Por outro lado, que o aborto se mantenha como crime no Código Penal também afeta o direito à liberdade de profissão e ofício de profissionais de saúde; aqueles/as que, por cumprimento do seu dever de prestação do serviço de IVG, enfrentam estigmas sociais no âmbito profissional, sobrecarga de trabalho e o risco de serem processados judicialmente.
Em conclusão
Este ano se comemorará o dia 28 de setembro, Dia da Ação Global pelo Acesso ao Aborto Legal e Seguro, com o Festival Causa Justa, um espaço virtual onde conversas e atividades artísticas convergem para a liberdade e autodeterminação das mulheres. Os painéis girarão em torno da importância de eliminar o crime de aborto do código penal da Colômbia; acesso ao IVG em diferentes regiões do país; os novos ativismos no sul global e a situação que as mulheres latino-americanas vivenciam para acessar ao aborto.
A cota artística passará pelo humor com um espetáculo de teatro cabaré para zombar do patriarcado, por parte de Las Reinas Chulas de México, a exibição de curtas-metragens sobre o aborto e um concerto de encerramento com artistas que reivindicam o direito das mulheres a decidirem livremente. O Festival Causa Justa decorre de quinta-feira, 24 a terça-feira, 29 de setembro, através do canal da Causa Justa no YouTube.
A eliminação do crime de aborto do Código Penal é uma causa justa para as mulheres da Colômbia. Por isso, através desta ação e de todas as nossas ações e mobilizações, buscamos não só que o artigo 122 do Código Penal seja declarado inconstitucional, mas também que o Estado propicie o acesso ao aborto seguro em todo o território nacional e garanta a cidadania plena das mulheres, que se fundamenta no respeito à sua liberdade, autonomia e autodeterminação nas decisões relacionadas ao seu corpo e ao seu projeto de vida.

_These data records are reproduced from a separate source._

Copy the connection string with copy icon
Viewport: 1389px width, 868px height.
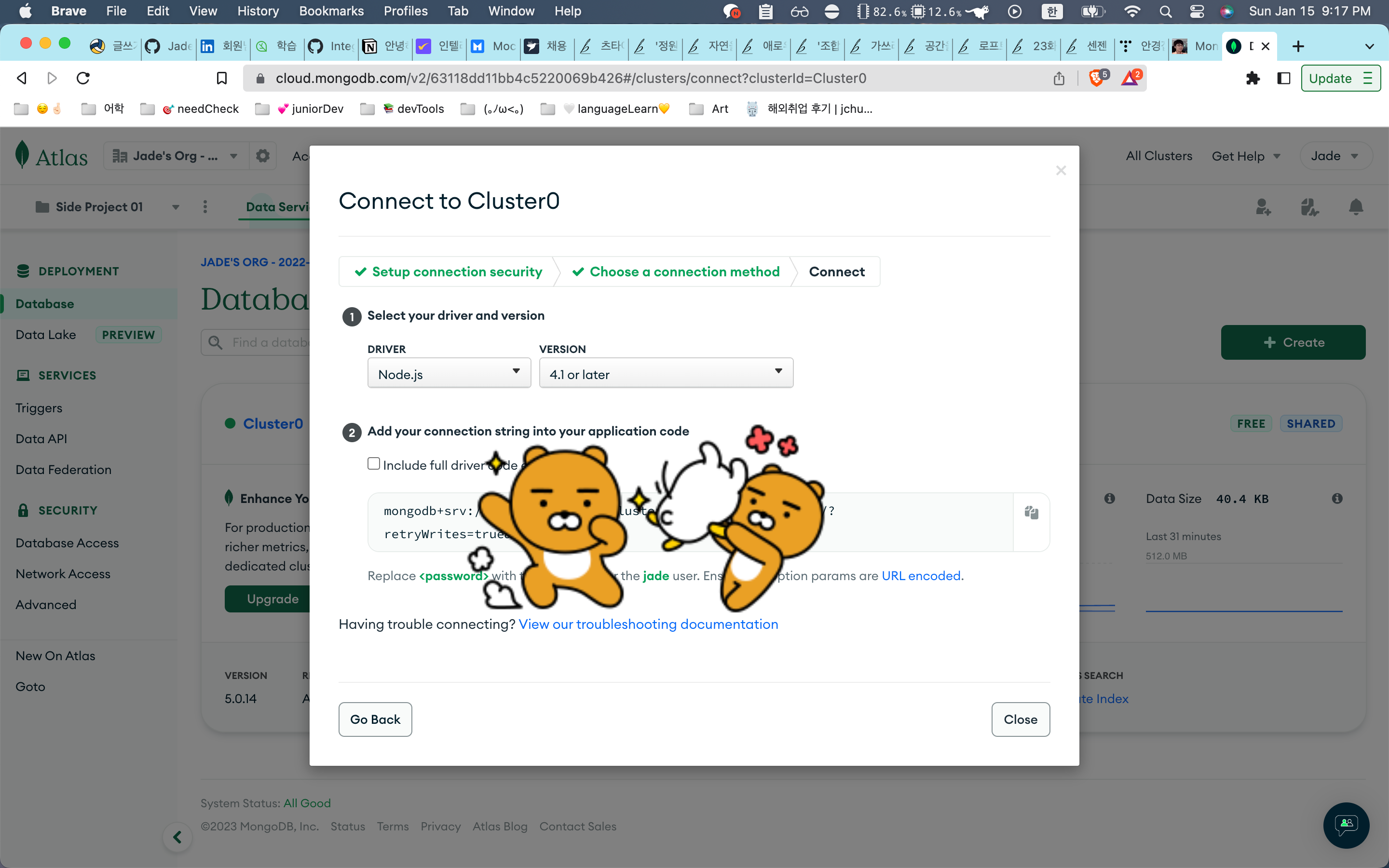click(x=1031, y=513)
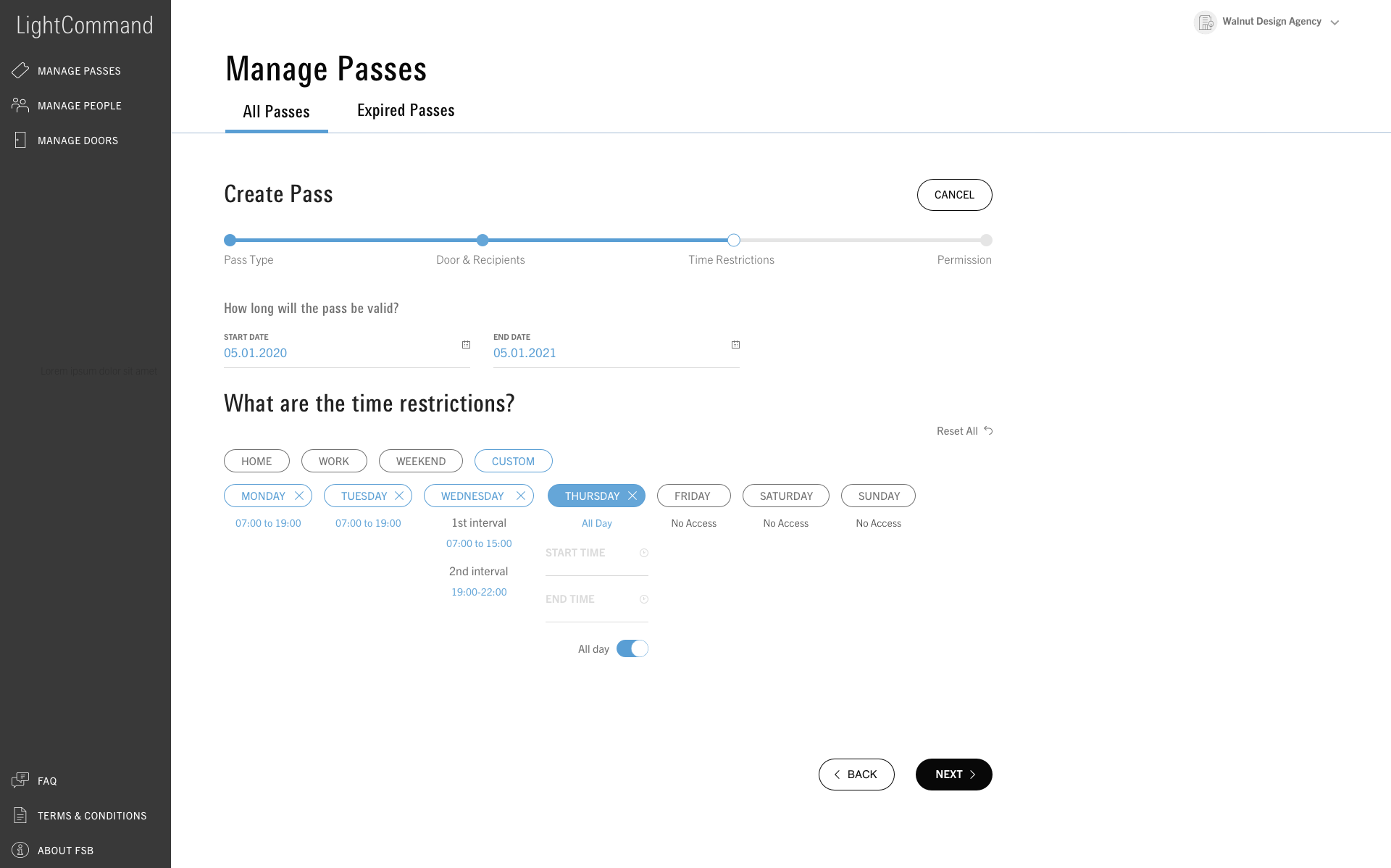Screen dimensions: 1391x868
Task: Open the Walnut Design Agency dropdown
Action: click(x=1335, y=22)
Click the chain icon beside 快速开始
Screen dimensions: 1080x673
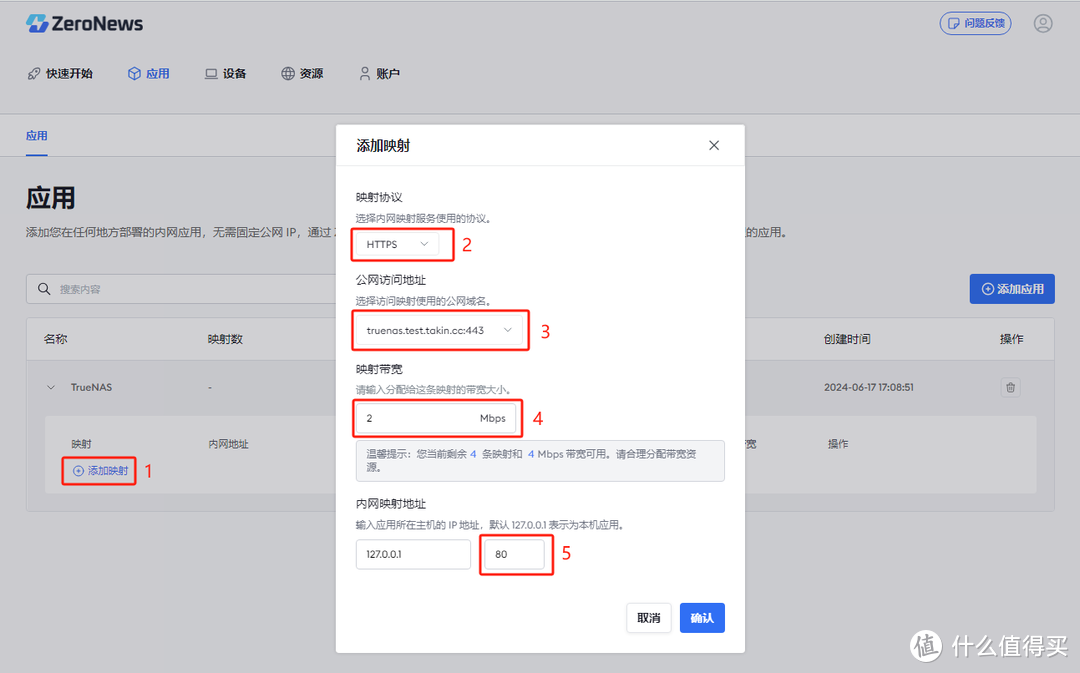coord(33,72)
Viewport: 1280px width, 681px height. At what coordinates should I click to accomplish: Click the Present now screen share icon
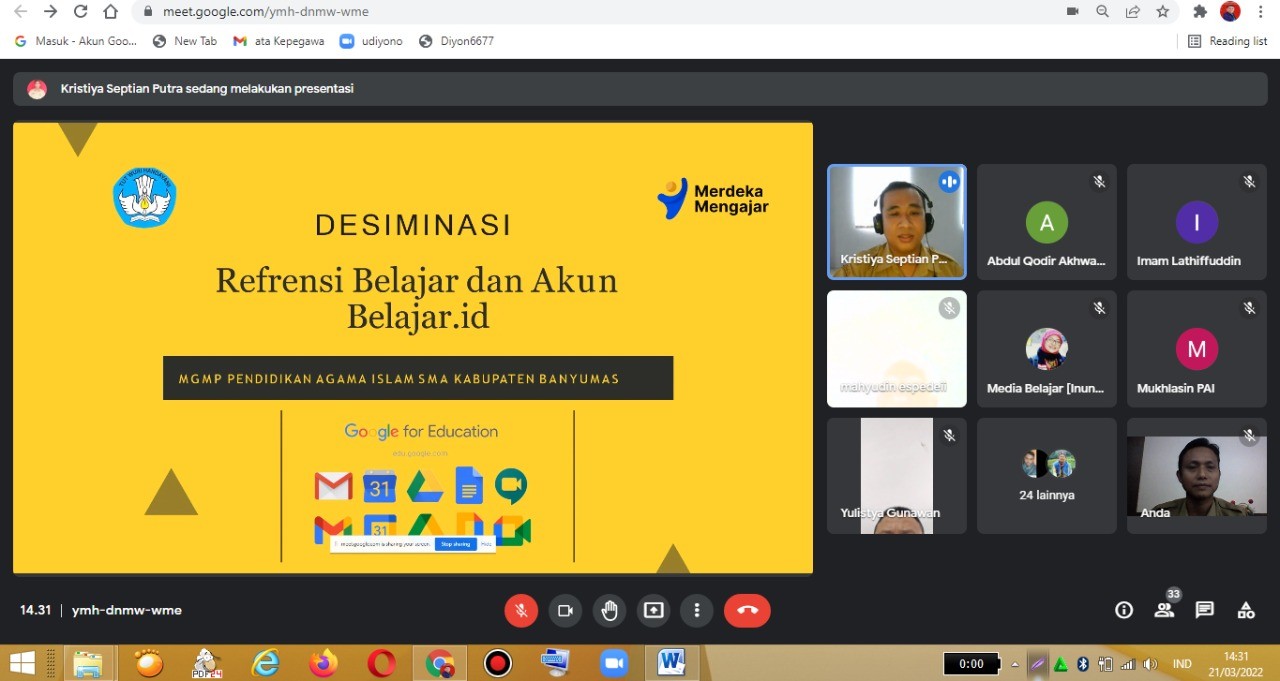coord(653,610)
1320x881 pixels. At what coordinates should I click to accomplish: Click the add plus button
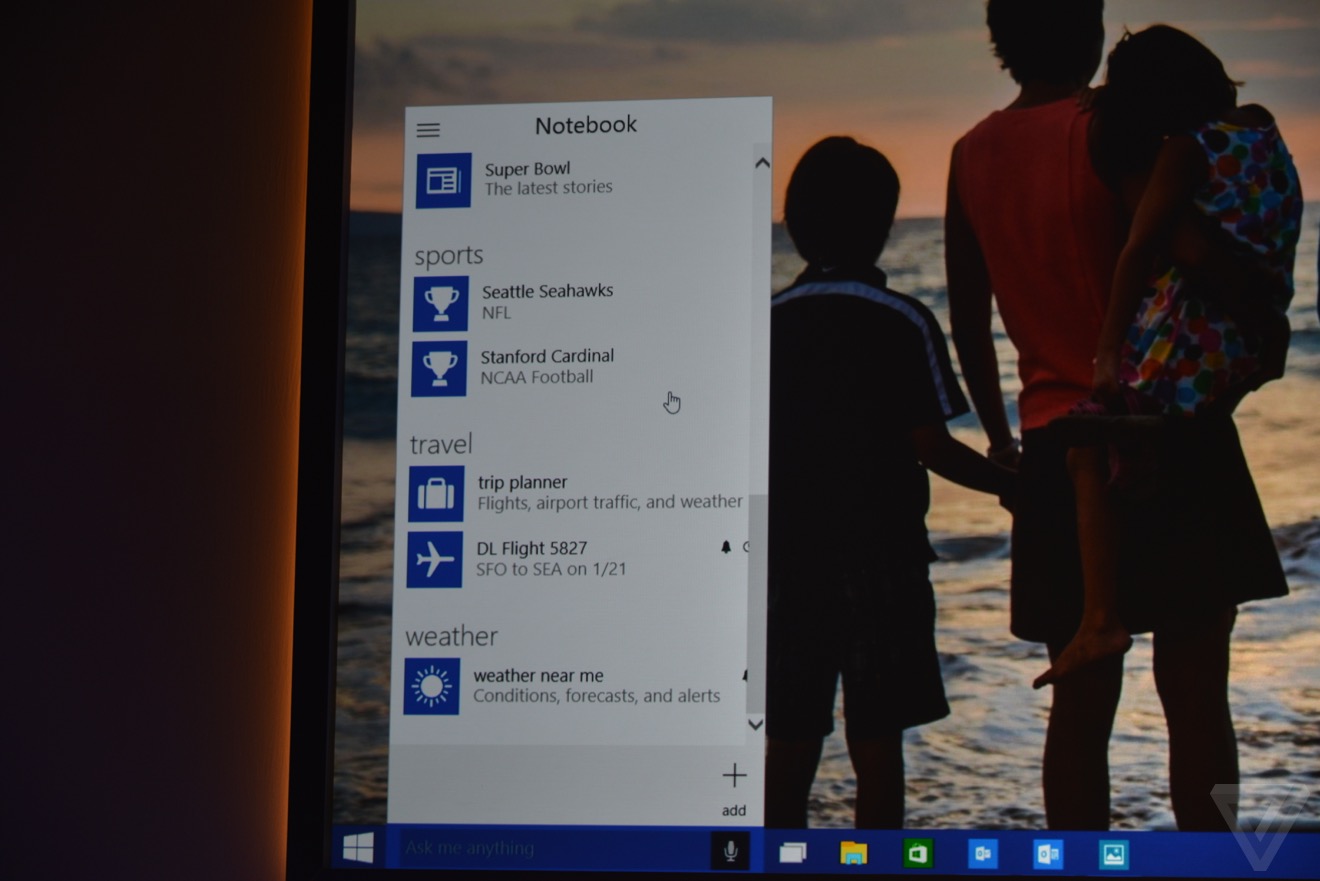pos(734,777)
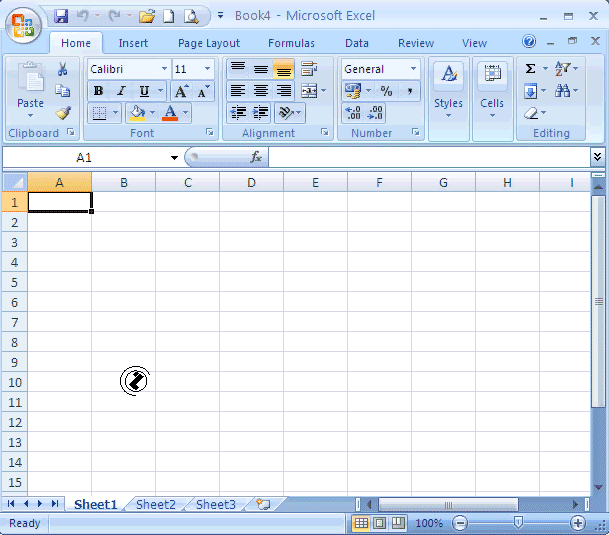Click the Insert Function fx icon
The image size is (609, 535).
click(256, 157)
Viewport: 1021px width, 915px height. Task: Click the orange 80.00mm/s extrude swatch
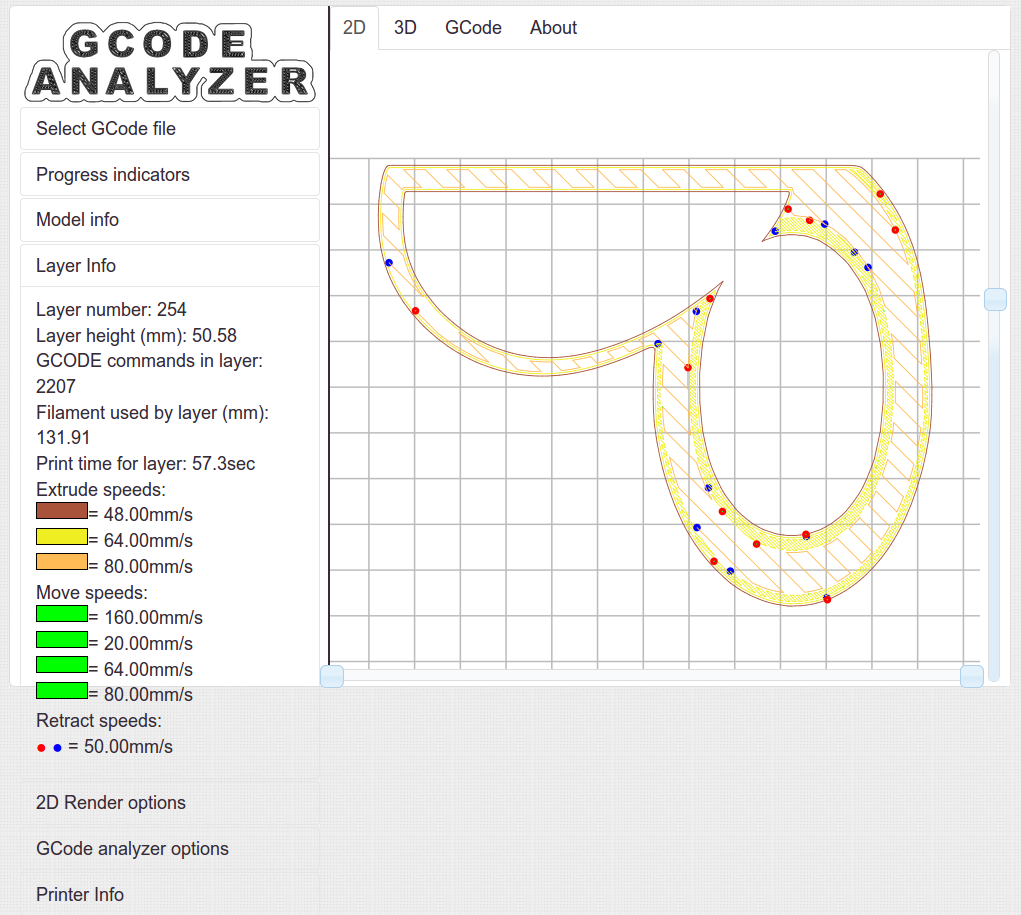[62, 562]
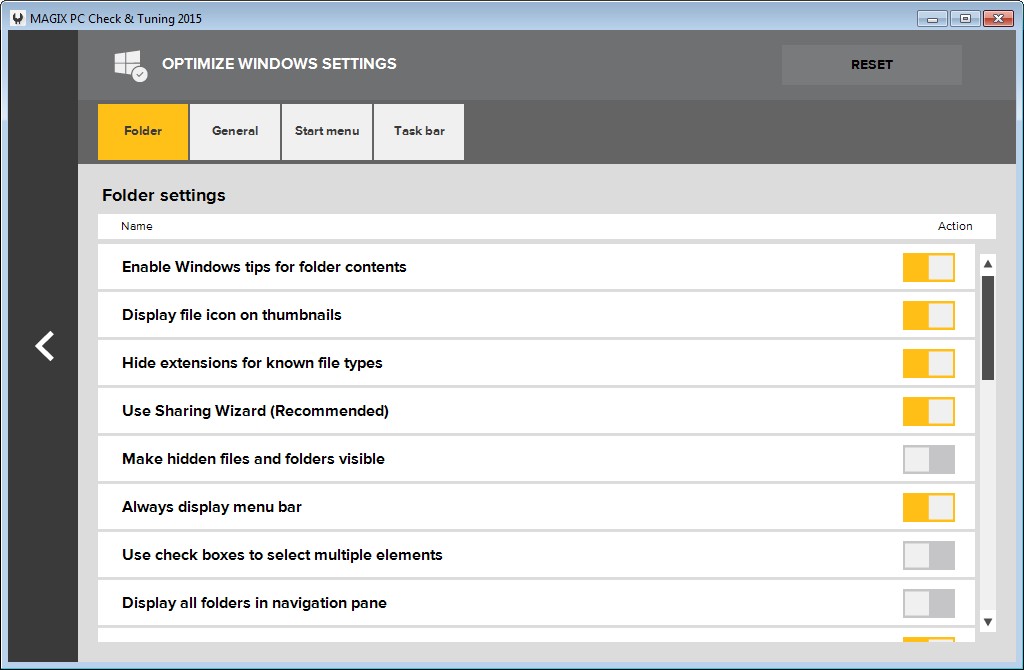The image size is (1024, 670).
Task: Click the Name column header
Action: 136,226
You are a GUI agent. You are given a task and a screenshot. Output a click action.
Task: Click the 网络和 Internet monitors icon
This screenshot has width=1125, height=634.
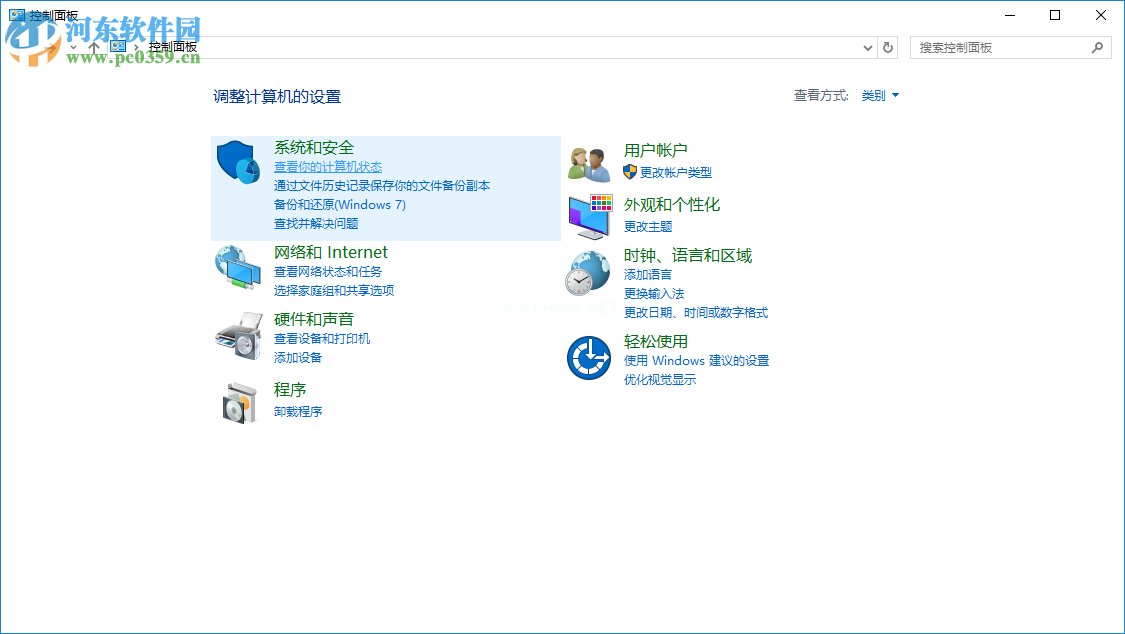tap(239, 267)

*Na Colômbia existe a Corte Constitucional e também a Suprema Corte de Justiça.
** De acordo com o livro de códigos fornecido pela FGN (Fiscalía General de La Nación, equivale ao Ministério Público brasileiro), os casos “inativos” são definidos de acordo com as ações processuais realizadas, mas não é especificado quanto tempo deve decorrer desde a última ação para decidir se o caso está inativo, nem quais são as ações processuais que levam à conclusão de que o processo é inativo. A análise dos dados permitiu concluir que os casos inativos são aqueles que possuem sentença ou foram arquivados. Todos os outros estão ativos.
***Os casos de “execução de pena” são aqueles em que a liberdade é comprometida por decisão judicial (artigos 38.º e 164.º da Lei 906 de 2004 – Código de Processo Penal colombiano). Os casos de averiguação são aqueles em que o FGN ainda não encontrou provas suficientes para arquivar ou “imputar” o crime – atribuindo o crime – a alguém. Embora o banco de dados use as expressões “investigação preliminar”, “instrução” e “inquérito” como diferentes, legalmente não o são. Deve-se entender que em todos os casos se trata de situações em que o FGN foi informado da possível prática de um crime, mas ainda não foi capaz de estabelecer se ele realmente ocorreu.